Wednesday, September 16, 2009

Delightful Wednesday Morning Dear Readers!

The last few days have been less than fantastic... My beloved Uncle JJ is back in the hospital. He is really having a lot of problems and my heart grieves so much for him. I know that unless he gets the desire to live back again, it will not be long and he will be gone. Since my Aunt passed away he has steadily gone down hill. I think he wants to join her.

I miss him being around all the time. He has been here a few times since his stroke in June, but not the two or three times a week that he has been for the last 4 years. He is always so much fun to have around and do things with. The kids are missing him too.

My heart ached for Elizabeth the other day. When we told her that her Uncle JJ was in the hospital and that he had pneumonia, she teared up and said "When is he going to die?" I told her that he may not die and he might be home in just a few days. She did not believe me and reminded me that once Grandma got pneumonia she went to the hospital and died. So much lose in one little girls life~

I wish I could protect her, yet I know that this is something that might happen and I just have to love and support her through it.

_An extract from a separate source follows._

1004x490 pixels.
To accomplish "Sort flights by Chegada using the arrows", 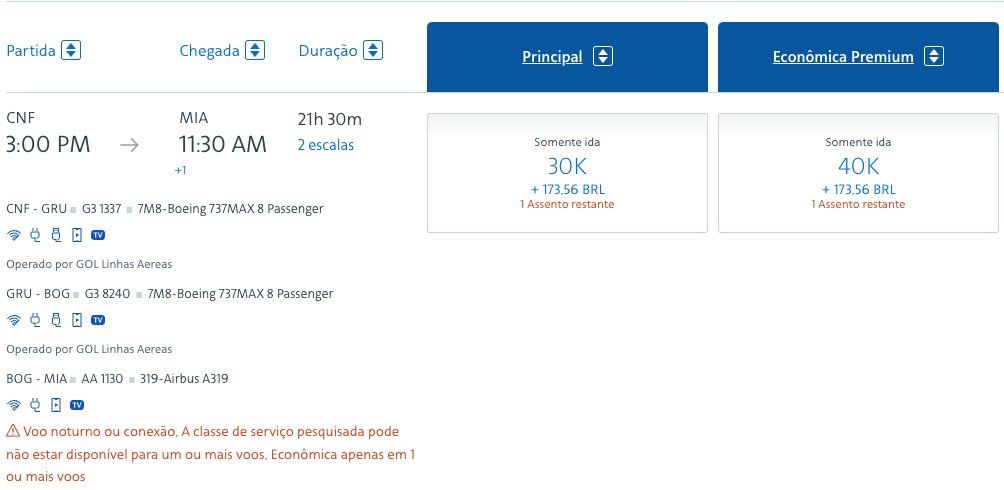I will pyautogui.click(x=255, y=50).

Then on top of all that, I went and got the flu. I was so absolutely miserable! I wasn't sure I was going to be ok. But my two boys and Elizabeth rallied together to help me with Allen and make sure he and Elizabeth were taken care of. After not being able to eat for almost 36 hours, I was worried that I might need to give Allen formula. But a quick search told us as long as I wasn't dehydrated he would be ok. So while I was at my sickest I drank Sprite and then as I started feeling a little better I had some chicken broth and apple juice. Finally this morning I was able to eat again.

I am being cautious to eat light but make sure it is good for Allen stuff. 4 more months and I will be the happiest mommy on earth! That will mean I made it to 1 year with sole breastfeeding! I think back and remember being happy with just 6 weeks, then 8 weeks and every day after that was a blessing. What a BLESSING! 8 whole months already!

Along with all of this, my sweetie showed that change had not come... so I am back to just enjoying my life single. I am going to trust God that he knows His plans for me and I am going to ensure that I look for His guidance instead of the insanity of past behaviors I have done. I came to the conclusion that God has indeed given me the ability to pass on sinful behavior. I just need to look to Him when I am wondering if something is from Him or from Satan.

Being Single~ really it is not a bad thing. I will write more on this a little later... I had some insight on it while I was wrapped up in bed all day yesterday...

So that is a quick update on my life right now. I'll be back later to write more.